_Given data_.
......

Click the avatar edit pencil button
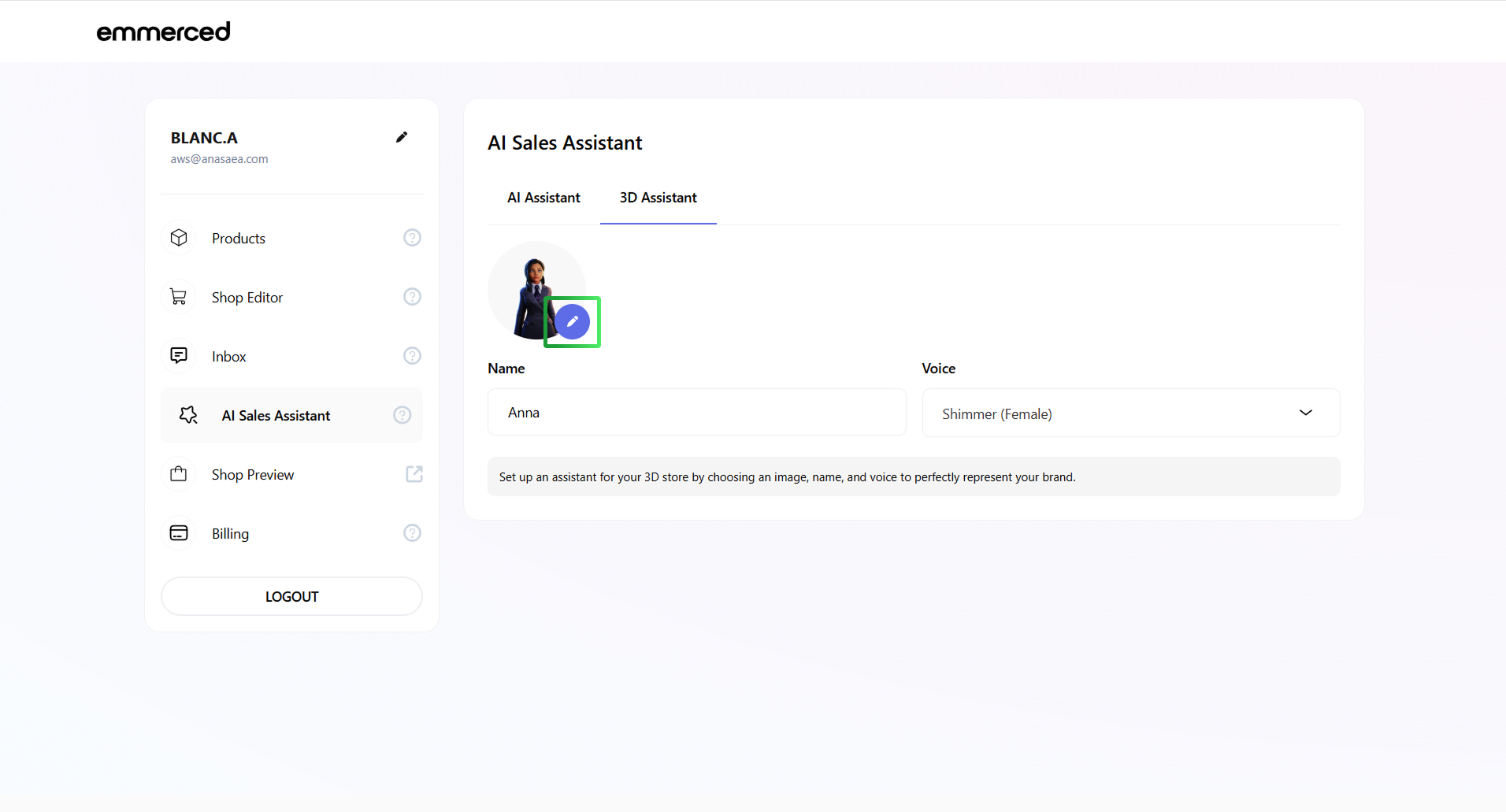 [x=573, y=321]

......

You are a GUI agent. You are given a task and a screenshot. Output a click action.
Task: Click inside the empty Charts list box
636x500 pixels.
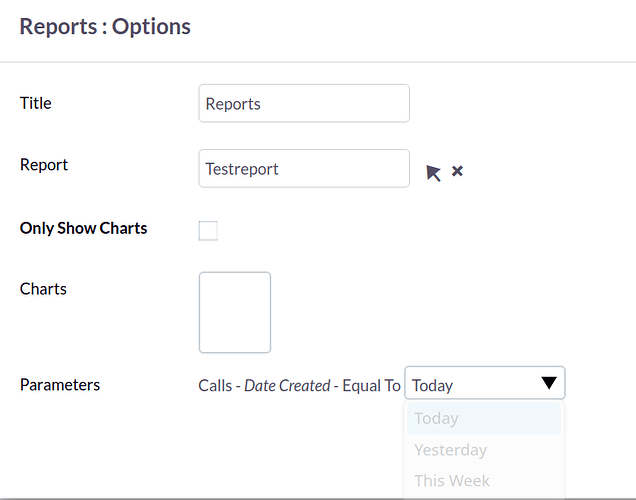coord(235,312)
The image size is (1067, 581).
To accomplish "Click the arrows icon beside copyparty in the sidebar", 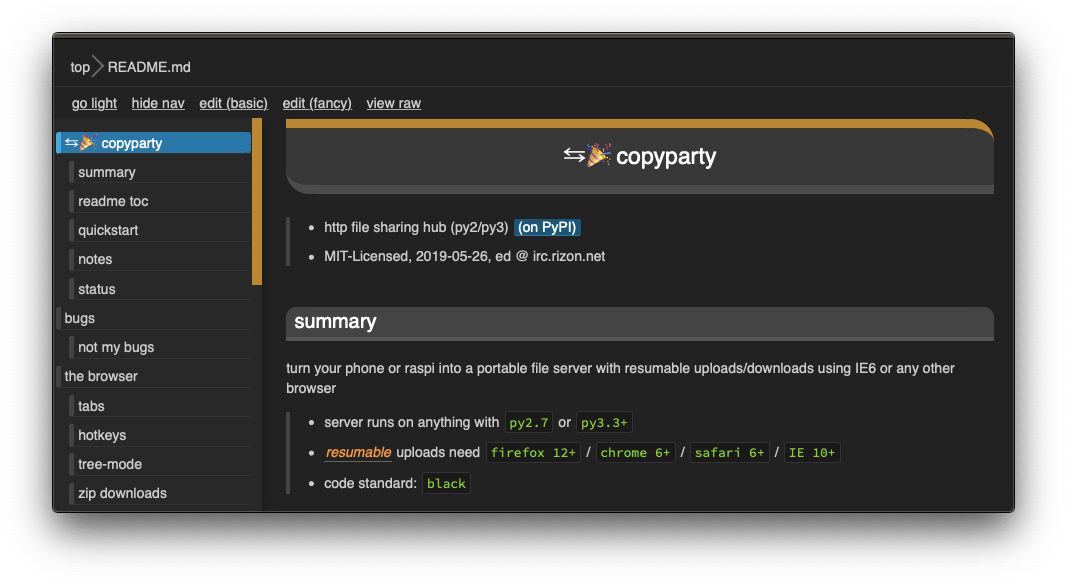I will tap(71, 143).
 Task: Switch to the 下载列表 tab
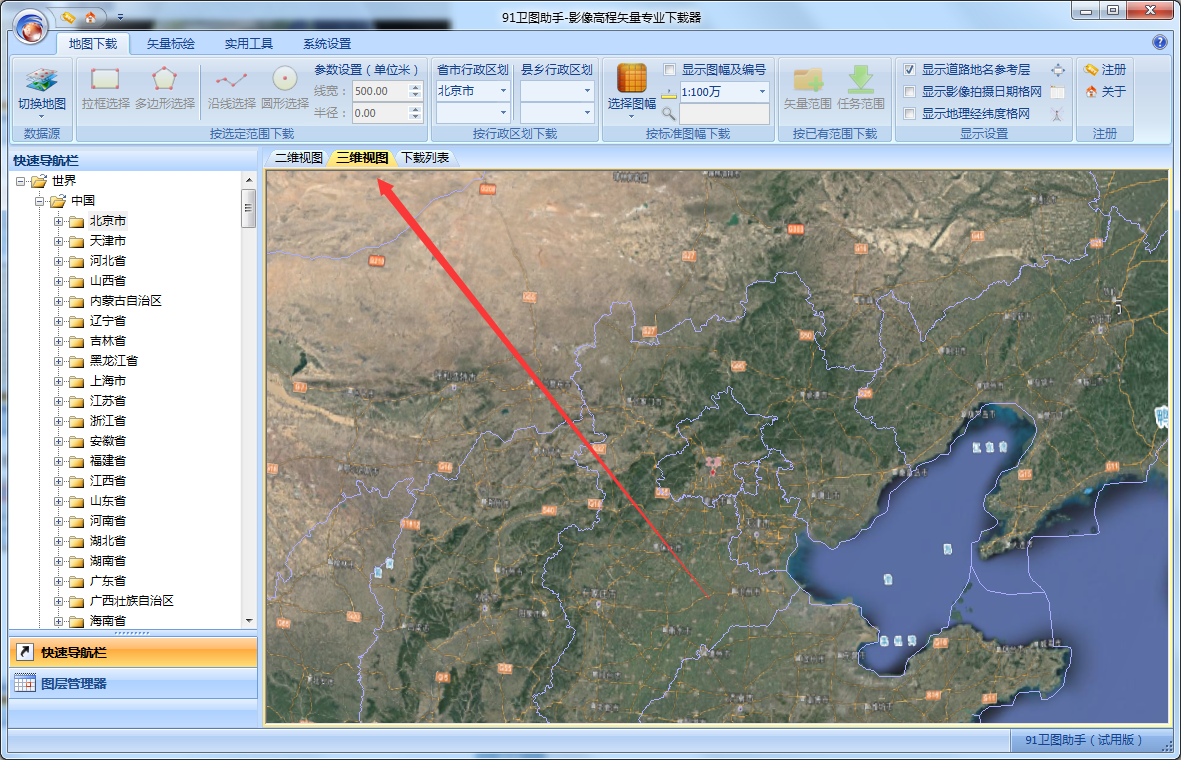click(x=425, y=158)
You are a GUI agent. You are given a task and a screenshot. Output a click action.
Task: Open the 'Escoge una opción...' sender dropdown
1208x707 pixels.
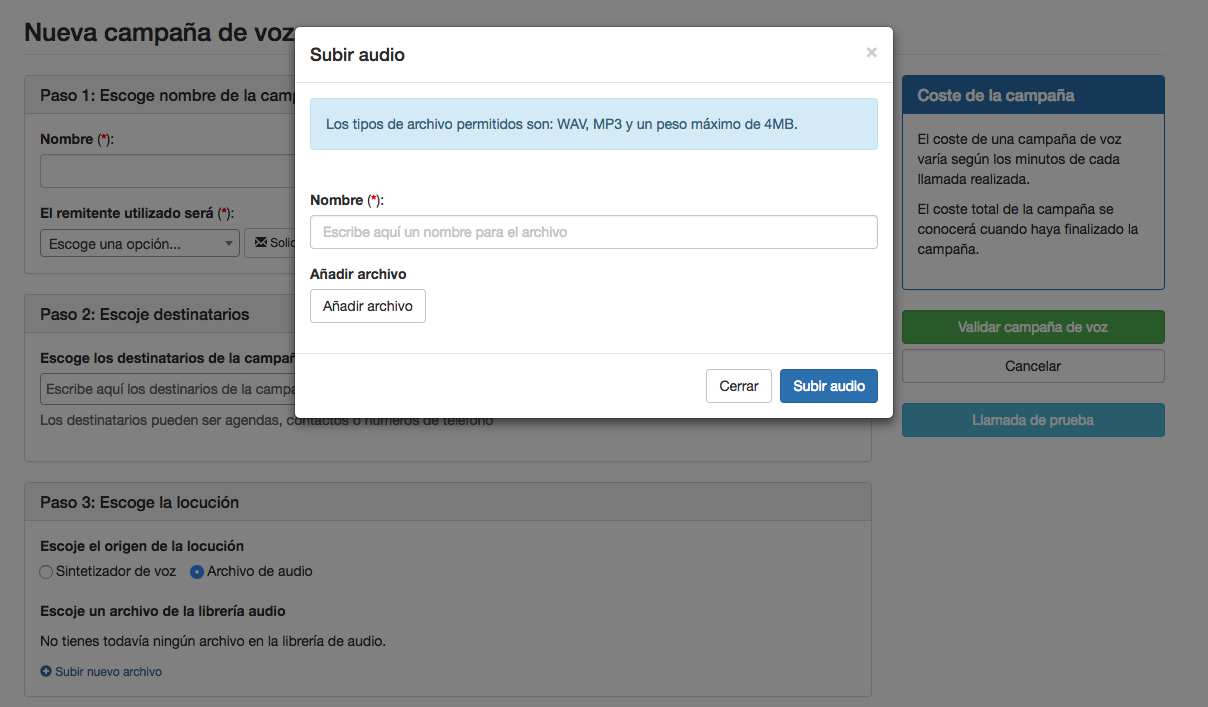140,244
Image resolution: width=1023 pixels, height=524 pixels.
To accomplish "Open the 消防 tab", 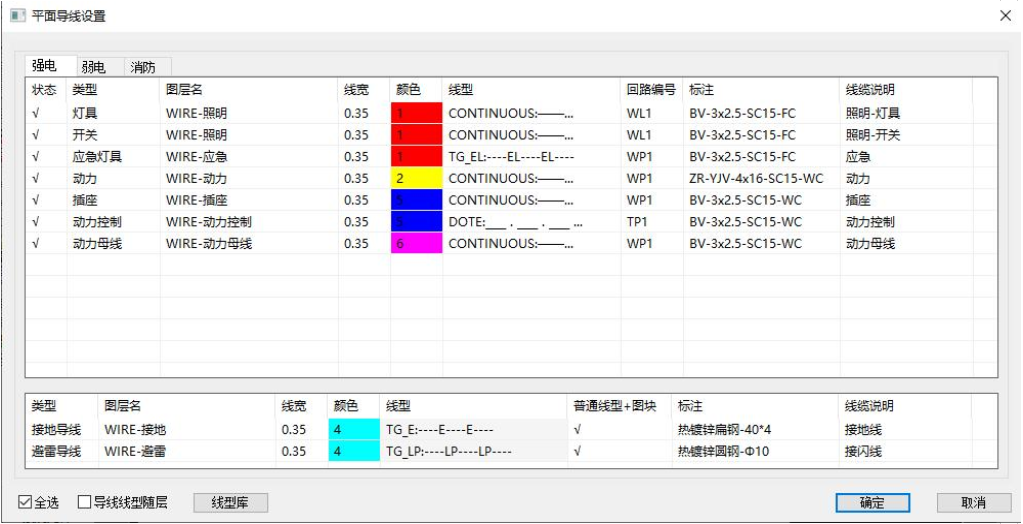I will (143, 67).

......

_Task item_. Beginning with the line holding "Task: Switch to the 下载列表 tab" in the material above, restate word for word each line through the line holding "Image resolution: width=1023", and exclude pictures.

_Exercise answer_.
 Task: Switch to the 下载列表 tab
click(x=425, y=158)
You are a GUI agent. You are given a task and a screenshot. Output a click action.
Task: Open the 'Escoge una opción...' sender dropdown
1208x707 pixels.
140,244
Image resolution: width=1023 pixels, height=524 pixels.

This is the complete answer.